From Dharamsala to Delhi and Mumbai to Murmagao, more and more foreigners are pigeon-holing in on ‘rest' rooms that never make it to the ‘Leading Hotels' list.
VoIP taverns, cannabis caverns, ethno-fusion chic, China shop freak. Shaken? Well, that's how Pahar Ganj, the dilapidated 1,500-plus hotel nest in central Delhi looks like at first glance. Tell-tale signs of dossing it out abound: garish banners shout ‘Talk Global, Pay Local', tobacconists stock the most exotic Virginias, ‘joint' ventures are commonplace and each hotel houses 20 rooms on an average.
Passerby Hila Izhaki from a village near Tel Aviv is unfazed. "I'm paying Rs 600 for a room here, which would otherwise have cost me ten times more. Besides, I'm just back from Almora where I was shelling out only Rs 100 a day for a very decent pad." SundayET checks in with how decent is decent.
Izhaki is not alone. She joins the ranks of nearly 1.3-million backpackers who make up around 30% of the 4.4-million tourists to India (Of the 4.4 million foreign arrivals in 2006, 32.1% arrived in Delhi, 25% in Mumbai, 10% in Chennai and 2.95% in Kolkata.) And that's a growing tribe ready to rough it out even at the by-lanes of mercy.
From Dharamsala to Delhi and Mumbai to Murmagao, more and more foreigners are pigeon-holing in on ‘rest' rooms that never make it to the ‘Leading Hotels' list. Here, brands refuse to make the cut but the word ‘grey' seems to blend in perfectly with Izhaki's grey top and the kitschy lining of curios flanking the sidewalk.
Evidence of grey clouds over India's hospitality market loom large and severely eat into the branded hotel segment. "In the last three years, average room rentals (ARRs) have skied 280%. Guests are shifting from branded hotels to the unbranded ones as they can't afford these properties anymore," says Siddharth Thaker, associate director of hotel consultancy, HVS International.
That calls for a rise of weird nomenclature in the hospitality space - Hotel Cheap in Pahar Ganj, Hotel Chu Manchu in Dharamsala and St Xavier's Lodge at Goa. In short, the unbranded hotel mart runs parallel to the organised sector. The unorganised segment has around 1,80,000 hotel rooms, 60% more than branded hotels. Besides, the ratio of grey to branded hotels gets starker as one moves from metros to smaller towns.
There's also the hugely price-sensitive, perhaps conscious-of-the-rising-rupee, foreigner who keep away from brands. "Almost 30% of the foreign arrivals are price-conscious backpackers who opt for accommodation in the unorganised market. Unlike European countries, India doesn't have $10 a night youth hostels," says Deep Kalra, CEO, Makemytrip.

[Stored records]

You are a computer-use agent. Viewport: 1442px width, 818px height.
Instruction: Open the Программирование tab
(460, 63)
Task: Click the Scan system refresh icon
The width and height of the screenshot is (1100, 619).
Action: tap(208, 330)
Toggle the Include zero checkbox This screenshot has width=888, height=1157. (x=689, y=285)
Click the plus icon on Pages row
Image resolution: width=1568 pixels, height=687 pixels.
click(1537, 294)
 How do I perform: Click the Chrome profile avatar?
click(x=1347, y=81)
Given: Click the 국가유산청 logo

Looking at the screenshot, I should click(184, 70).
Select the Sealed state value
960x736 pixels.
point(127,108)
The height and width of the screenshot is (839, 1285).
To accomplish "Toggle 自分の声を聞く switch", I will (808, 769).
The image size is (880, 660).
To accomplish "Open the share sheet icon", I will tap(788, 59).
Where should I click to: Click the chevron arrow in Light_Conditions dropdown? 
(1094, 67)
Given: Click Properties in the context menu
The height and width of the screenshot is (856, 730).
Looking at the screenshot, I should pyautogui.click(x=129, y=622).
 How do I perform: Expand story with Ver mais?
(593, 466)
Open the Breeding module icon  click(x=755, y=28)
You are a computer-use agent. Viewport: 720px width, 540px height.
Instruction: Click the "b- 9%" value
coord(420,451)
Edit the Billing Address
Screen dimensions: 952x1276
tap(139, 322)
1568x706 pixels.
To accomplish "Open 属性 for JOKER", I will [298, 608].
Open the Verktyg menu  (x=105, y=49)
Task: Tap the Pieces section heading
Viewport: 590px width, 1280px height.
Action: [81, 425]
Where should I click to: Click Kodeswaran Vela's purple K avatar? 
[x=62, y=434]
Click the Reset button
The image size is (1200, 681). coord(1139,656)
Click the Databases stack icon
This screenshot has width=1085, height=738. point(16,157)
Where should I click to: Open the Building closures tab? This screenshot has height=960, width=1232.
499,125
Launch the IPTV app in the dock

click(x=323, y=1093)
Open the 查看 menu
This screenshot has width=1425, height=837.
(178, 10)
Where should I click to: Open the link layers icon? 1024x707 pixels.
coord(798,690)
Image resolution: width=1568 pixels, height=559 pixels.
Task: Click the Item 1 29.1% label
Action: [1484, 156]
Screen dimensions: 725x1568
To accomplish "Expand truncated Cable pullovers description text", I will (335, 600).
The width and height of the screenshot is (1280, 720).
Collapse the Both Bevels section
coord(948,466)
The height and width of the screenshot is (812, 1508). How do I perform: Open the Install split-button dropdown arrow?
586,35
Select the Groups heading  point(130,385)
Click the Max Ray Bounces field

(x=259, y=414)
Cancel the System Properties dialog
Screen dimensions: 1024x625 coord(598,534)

-- Exercise description --
Replace "backpackers" with "budget travelers" and write out everything from "Izhaki is not" down to "flanking the sidewalk." in the article on budget lodging in India. These records were taken from a separate source.

-- Your response --
Izhaki is not alone. She joins the ranks of nearly 1.3-million budget travelers who make up around 30% of the 4.4-million tourists to India (Of the 4.4 million foreign arrivals in 2006, 32.1% arrived in Delhi, 25% in Mumbai, 10% in Chennai and 2.95% in Kolkata.) And that's a growing tribe ready to rough it out even at the by-lanes of mercy.
From Dharamsala to Delhi and Mumbai to Murmagao, more and more foreigners are pigeon-holing in on ‘rest' rooms that never make it to the ‘Leading Hotels' list. Here, brands refuse to make the cut but the word ‘grey' seems to blend in perfectly with Izhaki's grey top and the kitschy lining of curios flanking the sidewalk.